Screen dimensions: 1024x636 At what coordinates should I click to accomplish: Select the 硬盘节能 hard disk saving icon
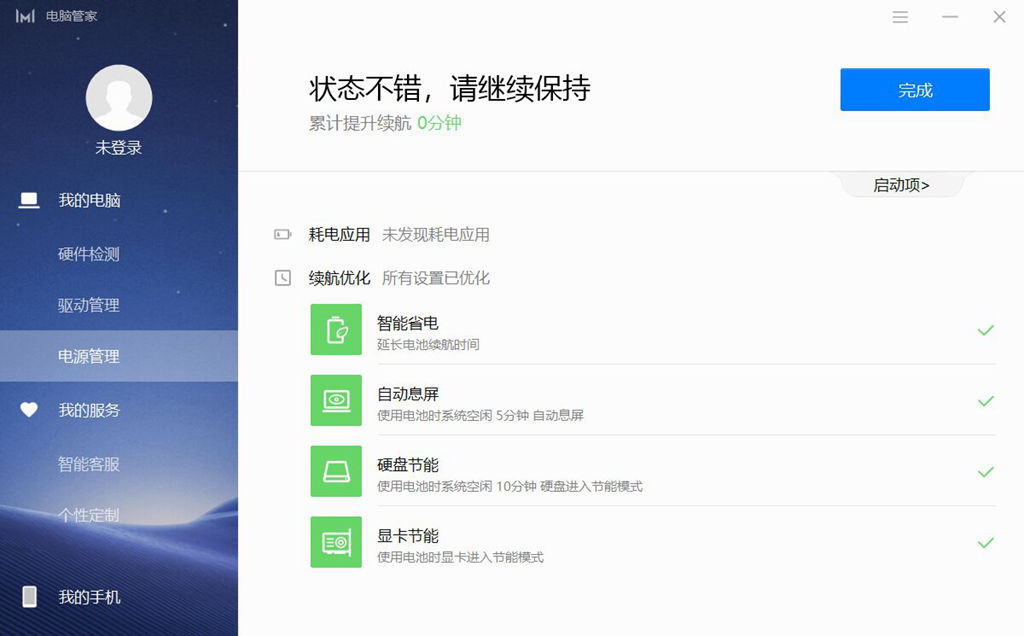[x=336, y=471]
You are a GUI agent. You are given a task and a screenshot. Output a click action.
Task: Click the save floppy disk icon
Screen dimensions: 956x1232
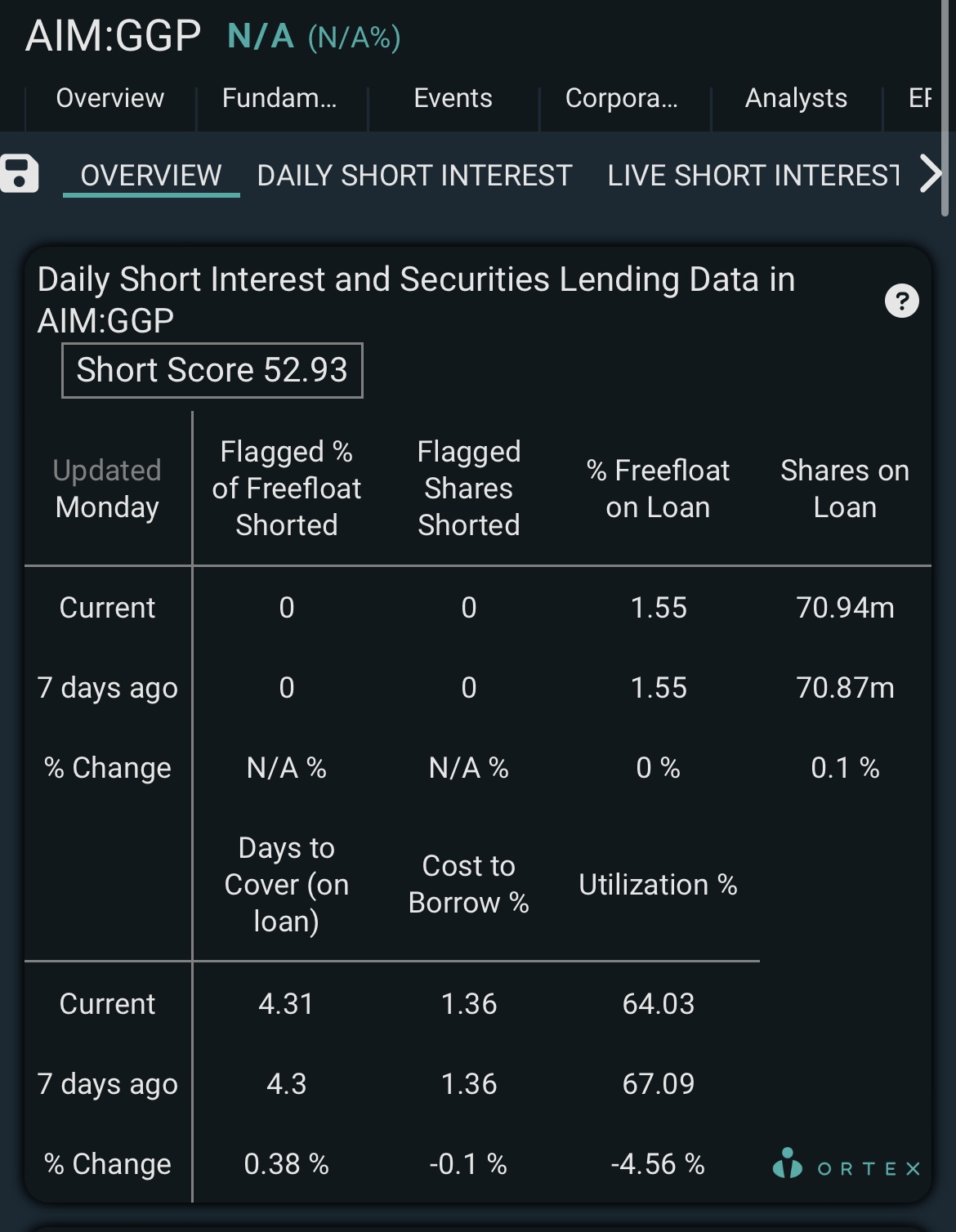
::::
Your objective.
Every line of the data should be copied as it stands, without the images.

Solution to this problem.
Screen dimensions: 1024x636 At what coordinates should I click to accomplish: Select the 硬盘节能 hard disk saving icon
[x=336, y=471]
You are a GUI agent. You are given a task and a screenshot. Output a click action.
Task: Click the save floppy disk icon
Screen dimensions: 956x1232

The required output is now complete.